## Entries shown
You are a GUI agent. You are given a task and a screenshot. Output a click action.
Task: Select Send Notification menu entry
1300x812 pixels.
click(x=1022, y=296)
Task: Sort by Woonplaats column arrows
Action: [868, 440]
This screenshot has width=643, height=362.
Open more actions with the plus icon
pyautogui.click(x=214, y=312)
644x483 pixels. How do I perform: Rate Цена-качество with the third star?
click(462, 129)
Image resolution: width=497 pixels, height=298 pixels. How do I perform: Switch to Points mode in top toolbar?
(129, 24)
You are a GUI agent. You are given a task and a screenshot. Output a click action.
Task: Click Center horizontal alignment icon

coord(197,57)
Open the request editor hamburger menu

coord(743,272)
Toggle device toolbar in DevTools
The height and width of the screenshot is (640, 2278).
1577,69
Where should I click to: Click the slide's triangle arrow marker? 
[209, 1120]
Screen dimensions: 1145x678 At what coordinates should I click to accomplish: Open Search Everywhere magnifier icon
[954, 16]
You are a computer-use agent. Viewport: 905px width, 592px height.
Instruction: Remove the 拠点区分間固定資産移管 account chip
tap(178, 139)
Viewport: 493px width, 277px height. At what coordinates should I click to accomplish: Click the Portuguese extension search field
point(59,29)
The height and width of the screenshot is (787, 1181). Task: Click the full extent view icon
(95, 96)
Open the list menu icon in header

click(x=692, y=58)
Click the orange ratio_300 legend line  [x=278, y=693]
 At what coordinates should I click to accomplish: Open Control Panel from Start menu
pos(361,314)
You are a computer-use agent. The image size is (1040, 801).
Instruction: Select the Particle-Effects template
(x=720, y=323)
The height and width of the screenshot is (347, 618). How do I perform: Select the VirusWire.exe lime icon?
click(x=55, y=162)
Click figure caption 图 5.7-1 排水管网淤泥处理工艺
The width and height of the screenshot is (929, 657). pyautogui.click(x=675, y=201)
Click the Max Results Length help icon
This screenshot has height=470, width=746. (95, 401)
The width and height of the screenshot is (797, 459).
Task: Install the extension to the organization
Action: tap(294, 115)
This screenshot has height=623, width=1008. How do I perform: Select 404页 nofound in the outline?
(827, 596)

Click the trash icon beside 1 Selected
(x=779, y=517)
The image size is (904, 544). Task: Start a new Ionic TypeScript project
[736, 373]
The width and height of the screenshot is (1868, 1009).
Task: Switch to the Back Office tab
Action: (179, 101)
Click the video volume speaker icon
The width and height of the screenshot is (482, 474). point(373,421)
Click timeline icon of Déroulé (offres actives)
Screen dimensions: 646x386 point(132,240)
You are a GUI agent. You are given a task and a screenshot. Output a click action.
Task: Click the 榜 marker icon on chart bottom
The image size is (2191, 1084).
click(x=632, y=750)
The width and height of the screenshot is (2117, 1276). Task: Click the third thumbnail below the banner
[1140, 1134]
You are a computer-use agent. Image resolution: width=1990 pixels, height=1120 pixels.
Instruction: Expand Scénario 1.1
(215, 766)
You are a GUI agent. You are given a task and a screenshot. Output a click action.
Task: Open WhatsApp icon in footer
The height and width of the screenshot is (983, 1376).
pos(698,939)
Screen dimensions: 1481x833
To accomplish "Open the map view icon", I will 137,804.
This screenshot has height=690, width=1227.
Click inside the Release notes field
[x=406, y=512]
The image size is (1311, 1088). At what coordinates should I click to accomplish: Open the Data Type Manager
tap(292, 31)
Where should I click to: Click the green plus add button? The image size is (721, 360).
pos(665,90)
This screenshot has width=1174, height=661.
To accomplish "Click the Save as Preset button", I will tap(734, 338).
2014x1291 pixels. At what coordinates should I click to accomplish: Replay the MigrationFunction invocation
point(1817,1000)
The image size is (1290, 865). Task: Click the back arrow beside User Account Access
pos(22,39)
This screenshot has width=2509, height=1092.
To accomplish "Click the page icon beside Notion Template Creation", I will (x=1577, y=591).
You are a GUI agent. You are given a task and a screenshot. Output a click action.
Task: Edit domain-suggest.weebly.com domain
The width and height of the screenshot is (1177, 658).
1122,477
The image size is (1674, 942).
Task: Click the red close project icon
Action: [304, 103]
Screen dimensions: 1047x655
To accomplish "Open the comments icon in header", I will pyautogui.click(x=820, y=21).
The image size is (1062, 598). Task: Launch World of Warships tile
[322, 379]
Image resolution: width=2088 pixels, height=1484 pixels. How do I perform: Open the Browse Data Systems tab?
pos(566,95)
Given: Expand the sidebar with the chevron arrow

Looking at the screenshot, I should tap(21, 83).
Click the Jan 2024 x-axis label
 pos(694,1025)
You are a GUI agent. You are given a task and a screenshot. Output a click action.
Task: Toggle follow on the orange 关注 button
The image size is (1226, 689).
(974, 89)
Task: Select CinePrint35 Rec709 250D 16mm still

## Problem description
Please copy each line of the material that has the string "Toggle" somewhere in it.

## Completed task
Toggle device toolbar in DevTools
Task: Toggle follow on the orange 关注 button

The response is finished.